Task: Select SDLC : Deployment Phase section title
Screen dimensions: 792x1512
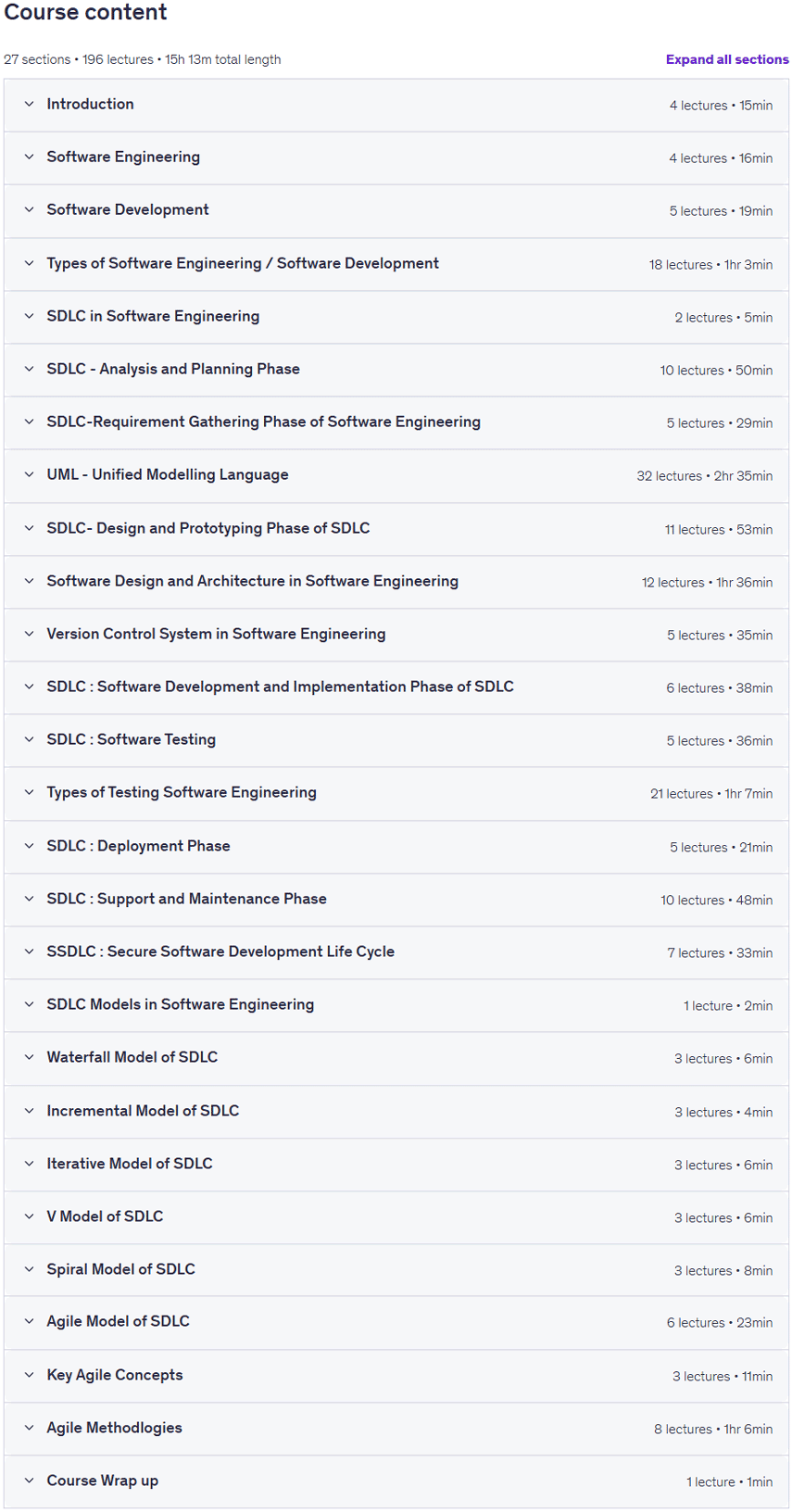Action: 139,846
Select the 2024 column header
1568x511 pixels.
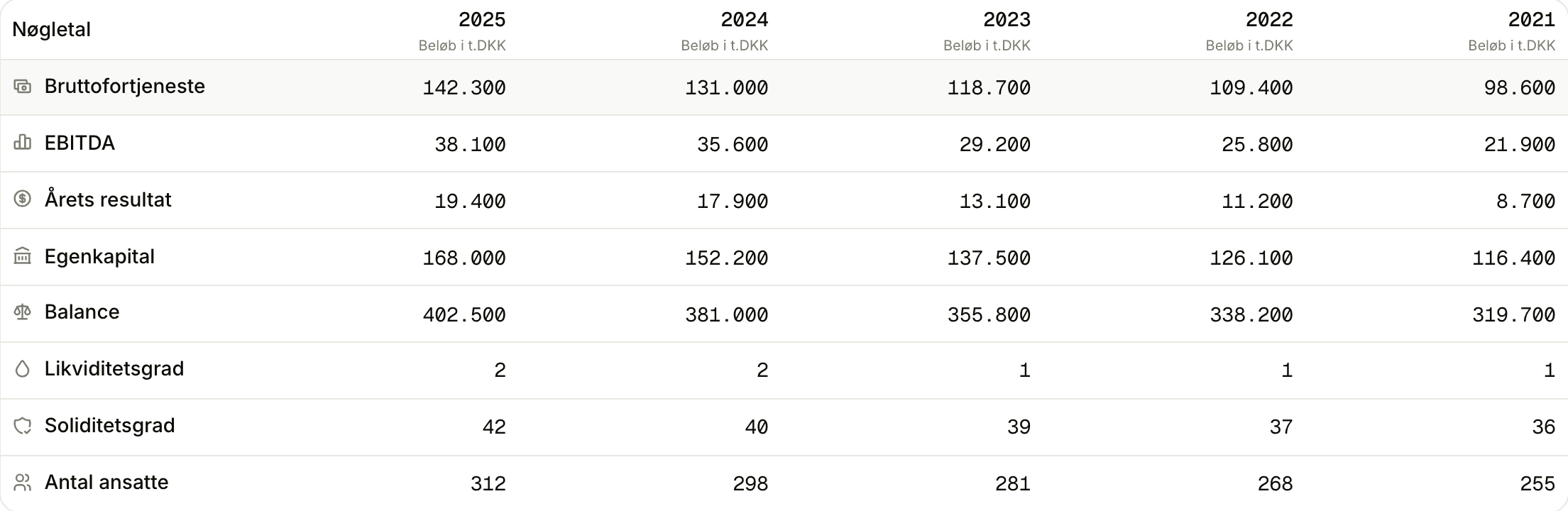tap(745, 19)
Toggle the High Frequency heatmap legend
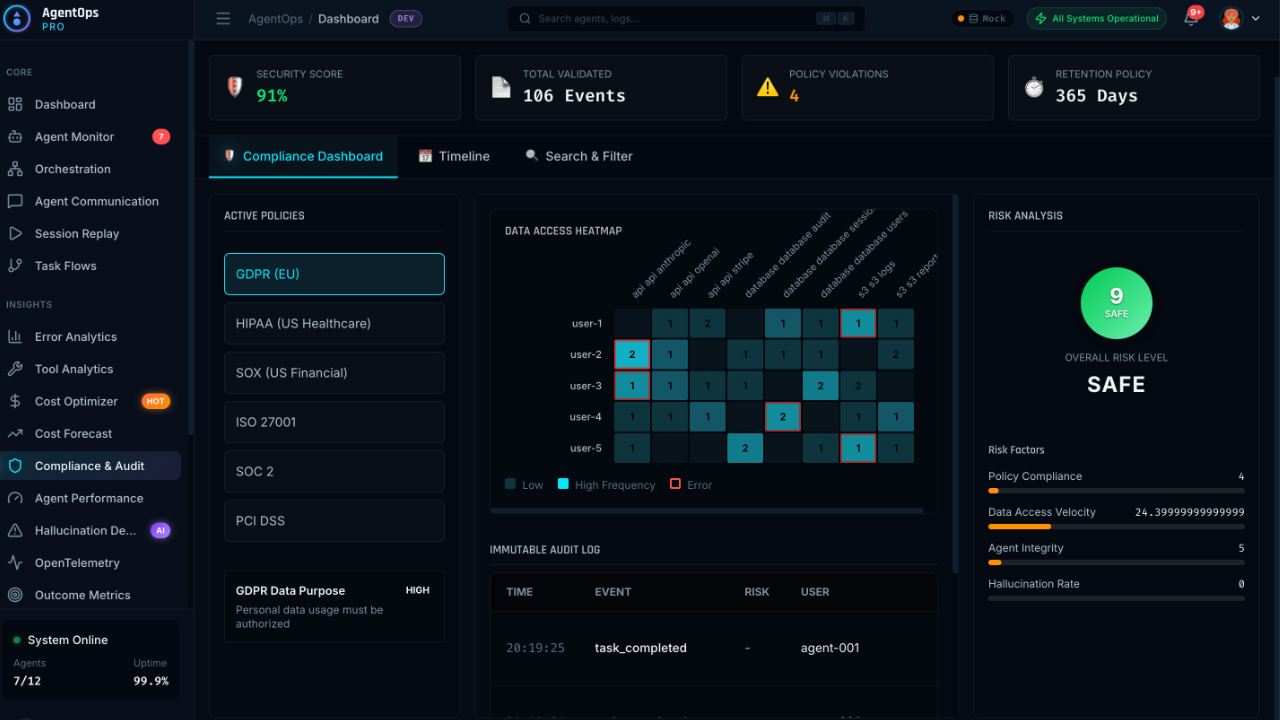 pyautogui.click(x=606, y=484)
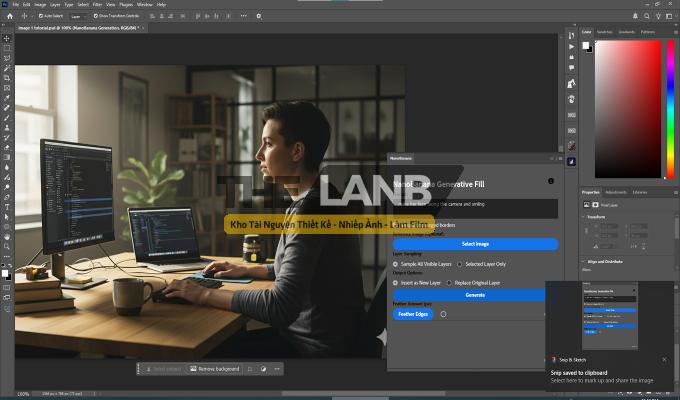This screenshot has height=400, width=680.
Task: Pick the Horizontal Type tool
Action: click(x=7, y=206)
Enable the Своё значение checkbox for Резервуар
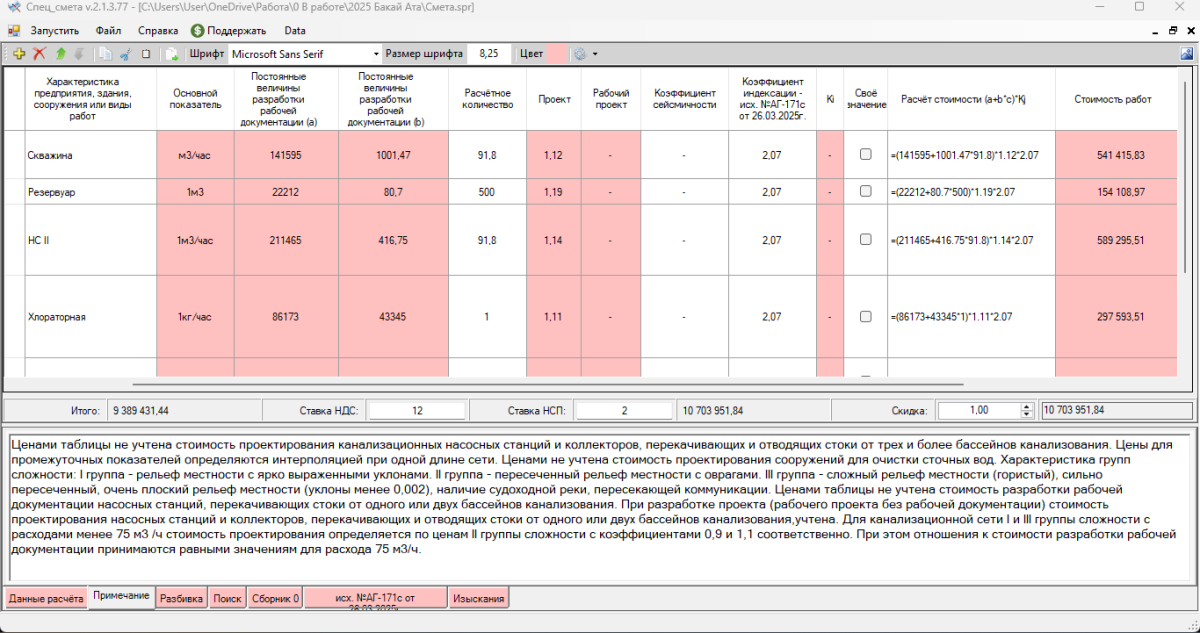The width and height of the screenshot is (1200, 633). pyautogui.click(x=865, y=192)
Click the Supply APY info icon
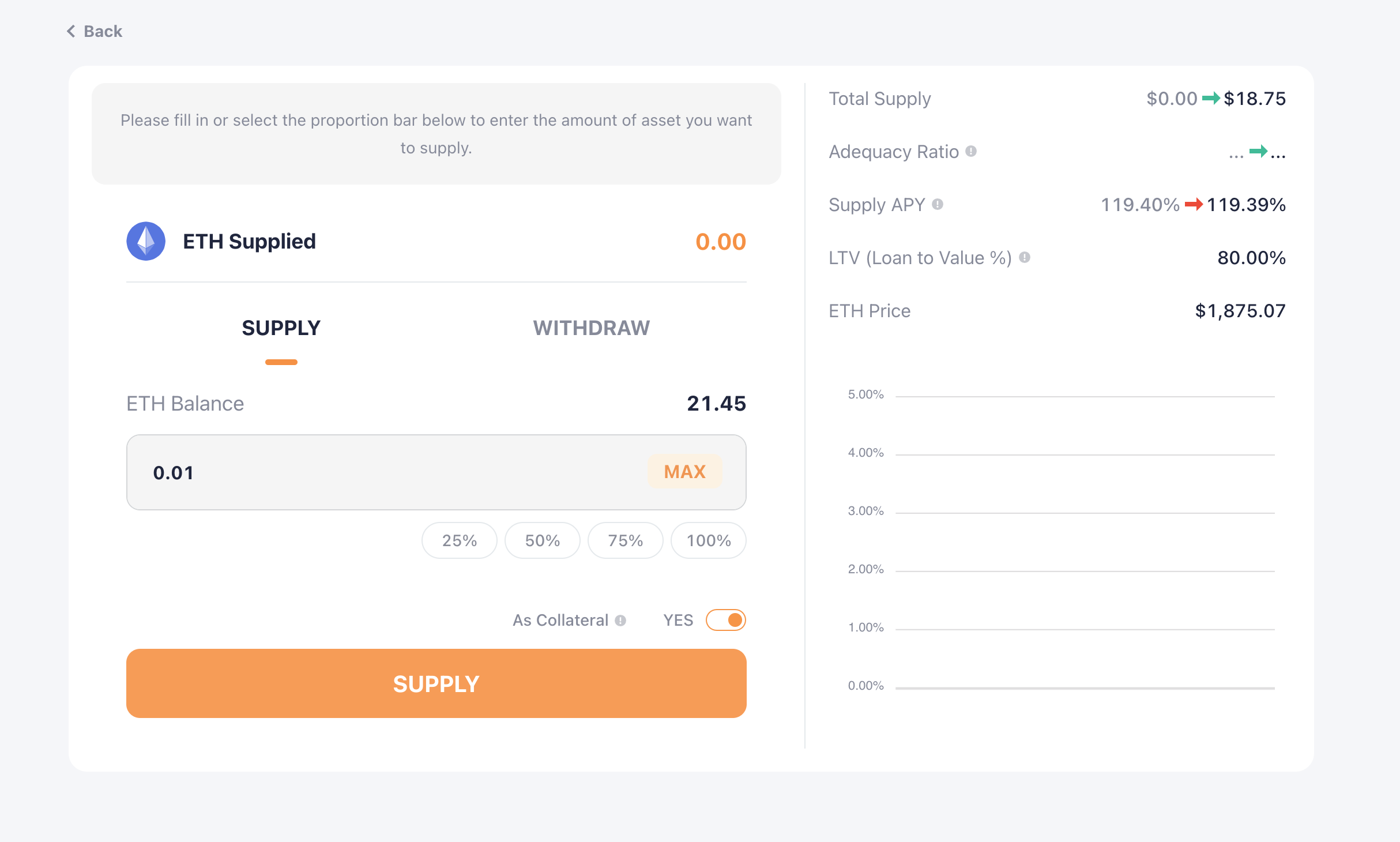Image resolution: width=1400 pixels, height=842 pixels. point(938,204)
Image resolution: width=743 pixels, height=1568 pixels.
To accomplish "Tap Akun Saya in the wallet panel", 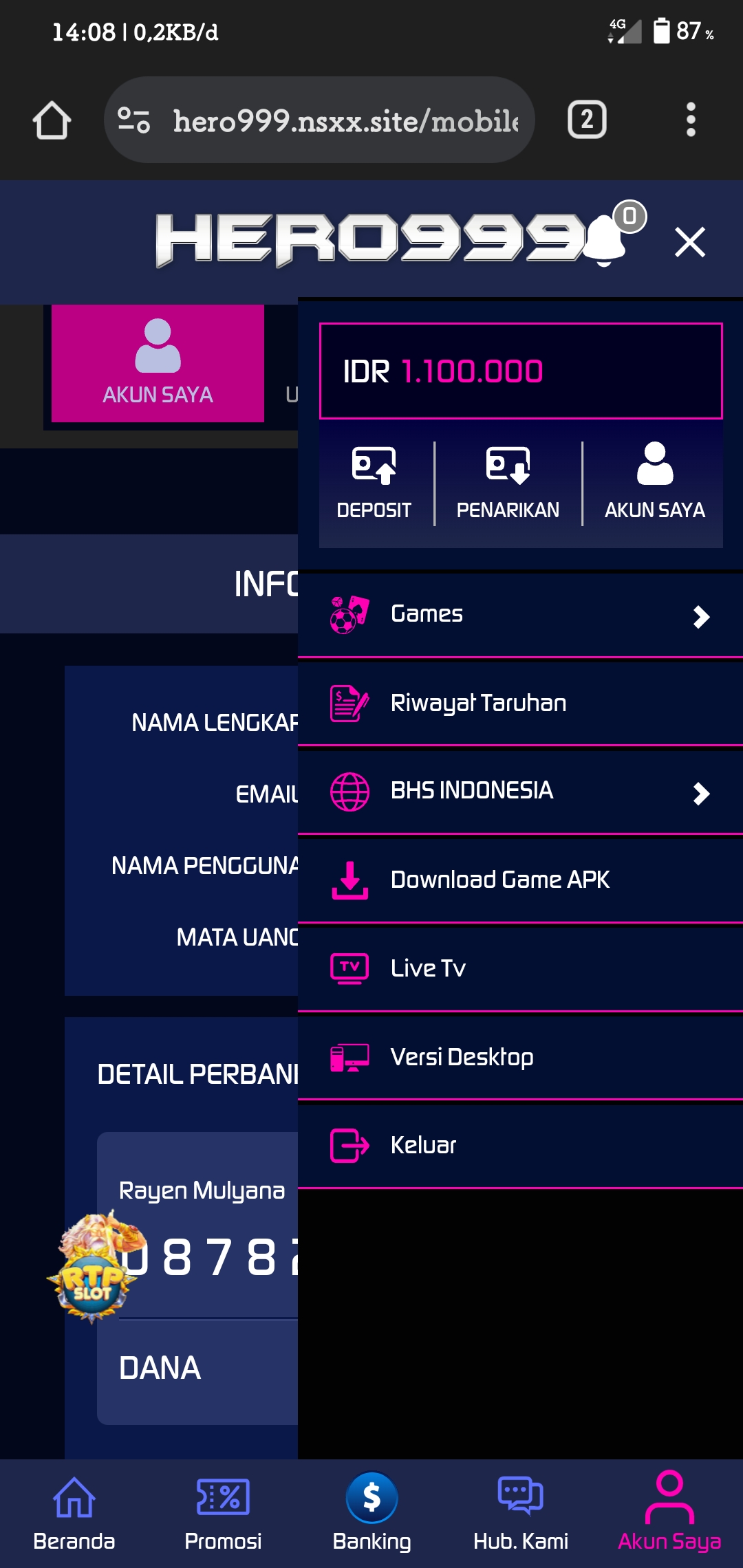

•••••

• EXERCISE AIM
Only the lines containing the word "Select" should be returned from the data above.

• RESULT OF THE TASK
Task: Select SDLC : Deployment Phase section title
Select the 2024 column header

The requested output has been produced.